Measuring Lung Function in Sports Therapy Students Using Spirometry

Category: Therapy, University
Last Updated: 02 Apr 2023
Pages: 5 Views: 72
Table of contents

Introduction

This study aims to measure the lung function between 1st year sports therapy university students. This is appropriate to assess the level of severity of lung diseases such as asthma or cystic fibrosis and identify characteristics when diagnosing other participants. The study tests both static and dynamic lung volumes by measuring the volume of air expired from the lungs as well as the power of which it is expired. These are measured by a Spirometer machine, which calculates the volume of the lungs forced vital capacity (FVC), which is the maximum volume of air, expired after one maximum inspiration. Also forced expiratory volume (FEV1) showing the percentage of FVC expelled over the time in seconds of which the measurement is made. Lastly by calculating the final measurement of the forced expiratory volume to forced vital capacity ratio (FEV1/FVC) we can see the expiatory power to resistance of airflow within the lungs, allowing to show signs of the lungs percentage ability to forcibly expel air within the lungs.

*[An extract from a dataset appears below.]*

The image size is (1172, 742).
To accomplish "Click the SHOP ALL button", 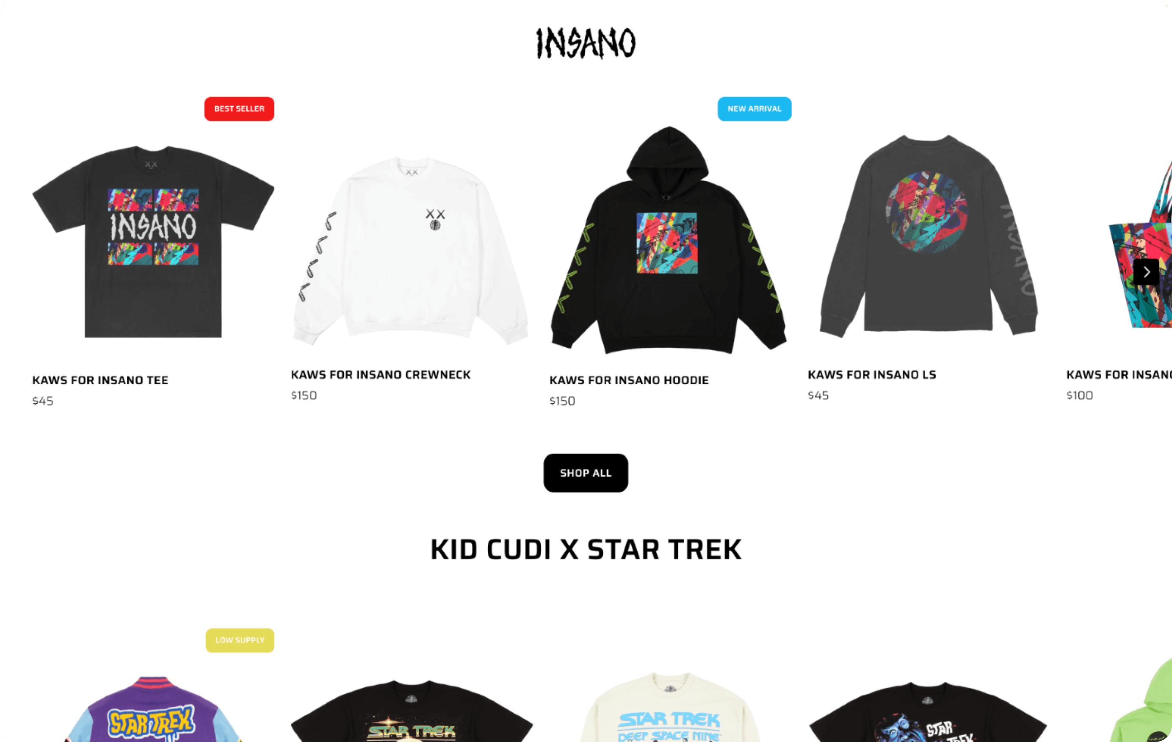I will tap(586, 473).
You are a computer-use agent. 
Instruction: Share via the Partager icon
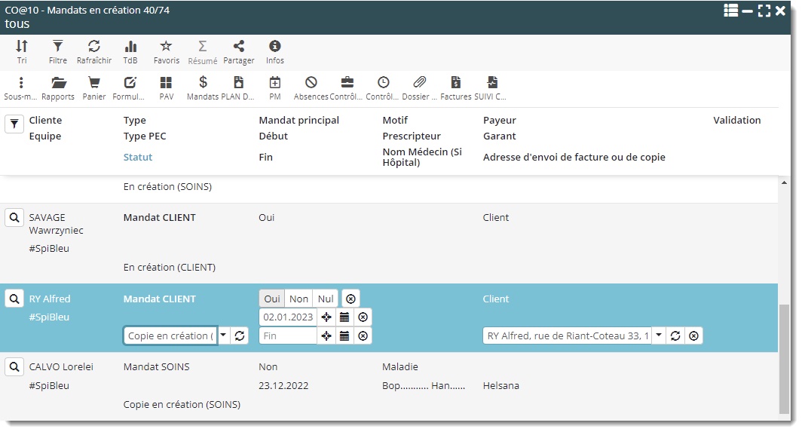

This study could be seen to look into the physical fitness and ability of the lungs and other pulmonary factors to perform. With the use of the participants we can see the different levels of fitness between subjects and assess other factors, which could contribute to the outcome of the study. The test itself can be described as a random sampling test, subjects were previously assigned you groups that vary in gender and physical fitness. It is conducted by subjects in a seated position on a bench firstly testing FVC values by forcibly expelling as much air as possible, in one rapid expiration after one inspiration into the spirometer. Secondly by forcibly expelling as much air as possible for as long as possible to calculate the FEV1 value. Finally to show an entire resistance to airflow a FEV1/FVC can be calculated. Averages will be taken of each group and higher values can be seen to show a more powerful and resourceful lung function between Subjects. Other variables and factors considered within the tests are the subject’s height, gender and illnesses or conditions to show any outliers or considerable variances between groups. With these in mind the results will be assessed to show the level of performance within the groups and how these could be affected.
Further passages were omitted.